───── Given data
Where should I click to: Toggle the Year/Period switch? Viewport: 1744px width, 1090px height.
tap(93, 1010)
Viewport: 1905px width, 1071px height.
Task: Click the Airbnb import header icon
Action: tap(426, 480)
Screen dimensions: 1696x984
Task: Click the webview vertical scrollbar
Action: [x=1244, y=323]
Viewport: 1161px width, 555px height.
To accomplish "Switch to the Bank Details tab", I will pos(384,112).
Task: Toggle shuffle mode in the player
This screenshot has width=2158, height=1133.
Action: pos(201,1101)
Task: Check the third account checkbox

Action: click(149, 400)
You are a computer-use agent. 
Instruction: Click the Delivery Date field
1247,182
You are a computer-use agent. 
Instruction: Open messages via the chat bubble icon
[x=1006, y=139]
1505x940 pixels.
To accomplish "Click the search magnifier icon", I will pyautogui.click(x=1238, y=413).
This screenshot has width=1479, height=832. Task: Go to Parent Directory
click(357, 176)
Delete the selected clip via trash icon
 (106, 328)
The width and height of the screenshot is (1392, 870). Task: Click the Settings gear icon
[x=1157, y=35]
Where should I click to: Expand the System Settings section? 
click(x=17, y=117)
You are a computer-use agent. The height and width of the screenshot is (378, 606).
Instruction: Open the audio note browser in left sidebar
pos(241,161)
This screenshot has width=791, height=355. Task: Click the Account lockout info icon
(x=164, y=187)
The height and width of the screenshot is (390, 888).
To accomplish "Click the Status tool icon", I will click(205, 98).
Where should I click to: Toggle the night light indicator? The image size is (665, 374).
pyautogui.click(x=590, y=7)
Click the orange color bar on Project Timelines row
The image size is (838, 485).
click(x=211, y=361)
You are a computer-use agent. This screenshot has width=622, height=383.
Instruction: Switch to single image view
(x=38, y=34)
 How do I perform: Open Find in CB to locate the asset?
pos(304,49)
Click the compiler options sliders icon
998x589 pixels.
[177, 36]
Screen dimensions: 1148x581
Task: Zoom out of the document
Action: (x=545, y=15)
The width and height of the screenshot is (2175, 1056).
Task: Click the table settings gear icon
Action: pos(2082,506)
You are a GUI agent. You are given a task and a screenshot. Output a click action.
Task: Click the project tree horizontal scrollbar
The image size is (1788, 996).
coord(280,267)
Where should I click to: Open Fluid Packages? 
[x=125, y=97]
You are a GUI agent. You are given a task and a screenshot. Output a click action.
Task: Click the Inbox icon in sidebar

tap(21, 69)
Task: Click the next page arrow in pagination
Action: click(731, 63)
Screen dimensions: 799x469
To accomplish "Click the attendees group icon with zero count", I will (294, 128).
──────────
[Activity]:
What you return should consist solely of the lines from the one containing "Task: Click the Inbox icon in sidebar" through the end of the entries above, reproduced exactly.

[Written response]:
Task: Click the Inbox icon in sidebar

tap(21, 69)
Task: Click the next page arrow in pagination
Action: click(731, 63)
Screen dimensions: 799x469
To accomplish "Click the attendees group icon with zero count", I will (294, 128).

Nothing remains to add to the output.